== PROBLEM DETAILS ==
Transcribe the listing precisely, entry by entry.

== DATA FOR REVIEW ==

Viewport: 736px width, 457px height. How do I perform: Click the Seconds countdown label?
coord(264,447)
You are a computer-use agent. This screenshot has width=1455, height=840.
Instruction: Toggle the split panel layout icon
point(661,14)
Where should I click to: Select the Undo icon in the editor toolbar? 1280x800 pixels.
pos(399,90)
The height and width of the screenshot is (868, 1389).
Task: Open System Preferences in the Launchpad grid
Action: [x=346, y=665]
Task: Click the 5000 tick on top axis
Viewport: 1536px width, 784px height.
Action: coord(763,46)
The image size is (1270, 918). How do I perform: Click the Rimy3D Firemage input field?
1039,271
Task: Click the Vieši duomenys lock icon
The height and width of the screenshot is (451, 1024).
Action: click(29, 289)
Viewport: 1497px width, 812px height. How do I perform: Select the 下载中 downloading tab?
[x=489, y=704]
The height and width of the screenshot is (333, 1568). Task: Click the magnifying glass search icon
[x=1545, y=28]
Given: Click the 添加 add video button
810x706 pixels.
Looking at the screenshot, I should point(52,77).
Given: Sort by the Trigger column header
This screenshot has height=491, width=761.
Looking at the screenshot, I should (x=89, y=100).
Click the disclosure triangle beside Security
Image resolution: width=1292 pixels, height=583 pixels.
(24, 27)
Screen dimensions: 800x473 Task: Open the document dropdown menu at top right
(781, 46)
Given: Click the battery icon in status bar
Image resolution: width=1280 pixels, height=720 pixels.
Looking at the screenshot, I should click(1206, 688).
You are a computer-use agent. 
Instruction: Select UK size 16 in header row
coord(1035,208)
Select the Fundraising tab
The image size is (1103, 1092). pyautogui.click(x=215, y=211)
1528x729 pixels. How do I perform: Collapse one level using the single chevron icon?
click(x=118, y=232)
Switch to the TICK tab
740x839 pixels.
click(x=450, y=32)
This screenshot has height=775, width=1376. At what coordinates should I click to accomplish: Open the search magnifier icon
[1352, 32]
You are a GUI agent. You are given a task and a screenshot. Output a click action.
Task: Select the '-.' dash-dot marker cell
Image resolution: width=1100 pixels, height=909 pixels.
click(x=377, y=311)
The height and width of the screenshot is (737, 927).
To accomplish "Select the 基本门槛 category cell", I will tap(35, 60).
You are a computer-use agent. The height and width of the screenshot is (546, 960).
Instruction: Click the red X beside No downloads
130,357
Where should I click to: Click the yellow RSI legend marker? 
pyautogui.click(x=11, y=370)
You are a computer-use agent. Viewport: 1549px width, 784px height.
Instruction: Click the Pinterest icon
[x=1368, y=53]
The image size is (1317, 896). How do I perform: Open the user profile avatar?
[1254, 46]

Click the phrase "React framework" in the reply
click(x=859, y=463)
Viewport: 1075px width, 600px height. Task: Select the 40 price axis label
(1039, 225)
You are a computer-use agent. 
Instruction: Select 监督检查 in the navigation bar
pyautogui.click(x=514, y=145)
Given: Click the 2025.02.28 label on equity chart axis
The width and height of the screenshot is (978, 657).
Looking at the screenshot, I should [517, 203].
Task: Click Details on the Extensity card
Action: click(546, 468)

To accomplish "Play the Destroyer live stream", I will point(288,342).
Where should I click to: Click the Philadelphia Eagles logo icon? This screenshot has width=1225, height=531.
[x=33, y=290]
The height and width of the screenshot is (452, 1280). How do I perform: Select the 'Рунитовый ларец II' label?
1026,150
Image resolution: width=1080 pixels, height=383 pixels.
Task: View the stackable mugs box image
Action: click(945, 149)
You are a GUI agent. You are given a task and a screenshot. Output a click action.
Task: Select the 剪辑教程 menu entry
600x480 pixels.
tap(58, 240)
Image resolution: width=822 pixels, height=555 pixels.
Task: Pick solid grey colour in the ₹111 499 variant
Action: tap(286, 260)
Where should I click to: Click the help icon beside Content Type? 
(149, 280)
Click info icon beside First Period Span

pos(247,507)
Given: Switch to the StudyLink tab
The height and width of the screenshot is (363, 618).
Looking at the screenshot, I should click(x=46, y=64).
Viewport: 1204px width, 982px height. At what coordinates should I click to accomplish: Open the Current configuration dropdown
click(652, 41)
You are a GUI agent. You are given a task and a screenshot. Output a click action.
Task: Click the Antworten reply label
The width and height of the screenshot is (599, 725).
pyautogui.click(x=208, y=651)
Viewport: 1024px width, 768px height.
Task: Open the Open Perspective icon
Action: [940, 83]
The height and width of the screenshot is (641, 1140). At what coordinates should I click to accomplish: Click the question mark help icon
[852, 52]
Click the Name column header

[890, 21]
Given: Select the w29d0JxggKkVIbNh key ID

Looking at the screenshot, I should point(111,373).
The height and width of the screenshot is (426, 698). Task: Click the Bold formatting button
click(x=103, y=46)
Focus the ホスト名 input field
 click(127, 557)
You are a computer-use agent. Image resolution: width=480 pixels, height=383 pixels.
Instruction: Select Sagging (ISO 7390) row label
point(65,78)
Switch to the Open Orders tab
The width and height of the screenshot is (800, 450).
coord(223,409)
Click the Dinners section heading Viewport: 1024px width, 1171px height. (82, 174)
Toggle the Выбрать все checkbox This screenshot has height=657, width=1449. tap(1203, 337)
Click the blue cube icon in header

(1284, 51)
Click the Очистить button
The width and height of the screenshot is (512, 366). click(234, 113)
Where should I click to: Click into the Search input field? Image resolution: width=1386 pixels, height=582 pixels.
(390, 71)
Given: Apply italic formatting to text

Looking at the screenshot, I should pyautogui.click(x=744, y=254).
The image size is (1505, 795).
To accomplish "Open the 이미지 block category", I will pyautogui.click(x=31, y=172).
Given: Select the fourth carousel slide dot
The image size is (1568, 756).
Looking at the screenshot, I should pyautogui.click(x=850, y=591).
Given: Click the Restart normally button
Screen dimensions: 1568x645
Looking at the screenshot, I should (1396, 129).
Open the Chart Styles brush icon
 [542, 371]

== TASK RESPONSE ==
Viewport: 736px width, 457px height. How do I perform: Click the Seconds countdown label?
coord(264,447)
You are a computer-use agent. This screenshot has width=1455, height=840.
Instruction: Toggle the split panel layout icon
point(661,14)
Where should I click to: Select the Undo icon in the editor toolbar? 1280x800 pixels.
pos(399,90)
The height and width of the screenshot is (868, 1389).
Task: Open System Preferences in the Launchpad grid
Action: [x=346, y=665]
Task: Click the 5000 tick on top axis
Viewport: 1536px width, 784px height.
Action: coord(763,46)
The image size is (1270, 918). How do I perform: Click the Rimy3D Firemage input field?
1039,271
Task: Click the Vieši duomenys lock icon
The height and width of the screenshot is (451, 1024).
Action: click(29, 289)
Viewport: 1497px width, 812px height. How do I perform: Select the 下载中 downloading tab?
[x=489, y=704]
The height and width of the screenshot is (333, 1568). Task: Click the magnifying glass search icon
[x=1545, y=28]
Given: Click the 添加 add video button
810x706 pixels.
Looking at the screenshot, I should point(52,77).
Given: Sort by the Trigger column header
This screenshot has height=491, width=761.
Looking at the screenshot, I should (x=89, y=100).
Click the disclosure triangle beside Security
Image resolution: width=1292 pixels, height=583 pixels.
(24, 27)
Screen dimensions: 800x473 Task: Open the document dropdown menu at top right
(781, 46)
Given: Click the battery icon in status bar
Image resolution: width=1280 pixels, height=720 pixels.
Looking at the screenshot, I should click(1206, 688).
You are a computer-use agent. 
Instruction: Select UK size 16 in header row
coord(1035,208)
Select the Fundraising tab
The image size is (1103, 1092). pyautogui.click(x=215, y=211)
1528x729 pixels. How do I perform: Collapse one level using the single chevron icon?
click(x=118, y=232)
Switch to the TICK tab
740x839 pixels.
click(x=450, y=32)
This screenshot has height=775, width=1376. At what coordinates should I click to accomplish: Open the search magnifier icon
[1352, 32]
You are a GUI agent. You are given a task and a screenshot. Output a click action.
Task: Select the '-.' dash-dot marker cell
Image resolution: width=1100 pixels, height=909 pixels.
click(x=377, y=311)
The height and width of the screenshot is (737, 927).
To accomplish "Select the 基本门槛 category cell", I will tap(35, 60).
You are a computer-use agent. The height and width of the screenshot is (546, 960).
Instruction: Click the red X beside No downloads
130,357
Where should I click to: Click the yellow RSI legend marker? 
pyautogui.click(x=11, y=370)
You are a computer-use agent. Viewport: 1549px width, 784px height.
Instruction: Click the Pinterest icon
[x=1368, y=53]
The image size is (1317, 896). How do I perform: Open the user profile avatar?
[1254, 46]

Click the phrase "React framework" in the reply
click(x=859, y=463)
Viewport: 1075px width, 600px height. Task: Select the 40 price axis label
(1039, 225)
You are a computer-use agent. 
Instruction: Select 监督检查 in the navigation bar
pyautogui.click(x=514, y=145)
Given: Click the 2025.02.28 label on equity chart axis
The width and height of the screenshot is (978, 657).
Looking at the screenshot, I should [517, 203].
Task: Click Details on the Extensity card
Action: click(546, 468)

To accomplish "Play the Destroyer live stream", I will point(288,342).
Where should I click to: Click the Philadelphia Eagles logo icon? This screenshot has width=1225, height=531.
[x=33, y=290]
The height and width of the screenshot is (452, 1280). How do I perform: Select the 'Рунитовый ларец II' label?
1026,150
Image resolution: width=1080 pixels, height=383 pixels.
Task: View the stackable mugs box image
Action: click(945, 149)
You are a GUI agent. You are given a task and a screenshot. Output a click action.
Task: Select the 剪辑教程 menu entry
600x480 pixels.
tap(58, 240)
Image resolution: width=822 pixels, height=555 pixels.
Task: Pick solid grey colour in the ₹111 499 variant
Action: tap(286, 260)
Where should I click to: Click the help icon beside Content Type? 
(149, 280)
Click info icon beside First Period Span

pos(247,507)
Given: Switch to the StudyLink tab
The height and width of the screenshot is (363, 618).
Looking at the screenshot, I should click(x=46, y=64).
Viewport: 1204px width, 982px height. At what coordinates should I click to accomplish: Open the Current configuration dropdown
click(652, 41)
You are a GUI agent. You are given a task and a screenshot. Output a click action.
Task: Click the Antworten reply label
The width and height of the screenshot is (599, 725).
pyautogui.click(x=208, y=651)
Viewport: 1024px width, 768px height.
Task: Open the Open Perspective icon
Action: [940, 83]
The height and width of the screenshot is (641, 1140). At what coordinates should I click to accomplish: Click the question mark help icon
[852, 52]
Click the Name column header

[890, 21]
Given: Select the w29d0JxggKkVIbNh key ID

Looking at the screenshot, I should point(111,373).
The height and width of the screenshot is (426, 698). Task: Click the Bold formatting button
click(x=103, y=46)
Focus the ホスト名 input field
 click(127, 557)
You are a computer-use agent. Image resolution: width=480 pixels, height=383 pixels.
Instruction: Select Sagging (ISO 7390) row label
point(65,78)
Switch to the Open Orders tab
The width and height of the screenshot is (800, 450).
coord(223,409)
Click the Dinners section heading Viewport: 1024px width, 1171px height. (82, 174)
Toggle the Выбрать все checkbox This screenshot has height=657, width=1449. tap(1203, 337)
Click the blue cube icon in header

(1284, 51)
Click the Очистить button
The width and height of the screenshot is (512, 366). click(234, 113)
Where should I click to: Click into the Search input field? Image resolution: width=1386 pixels, height=582 pixels.
(390, 71)
Given: Apply italic formatting to text

Looking at the screenshot, I should pyautogui.click(x=744, y=254).
The image size is (1505, 795).
To accomplish "Open the 이미지 block category", I will pyautogui.click(x=31, y=172).
Given: Select the fourth carousel slide dot
The image size is (1568, 756).
Looking at the screenshot, I should pyautogui.click(x=850, y=591).
Given: Click the Restart normally button
Screen dimensions: 1568x645
Looking at the screenshot, I should (1396, 129).
Open the Chart Styles brush icon
 [542, 371]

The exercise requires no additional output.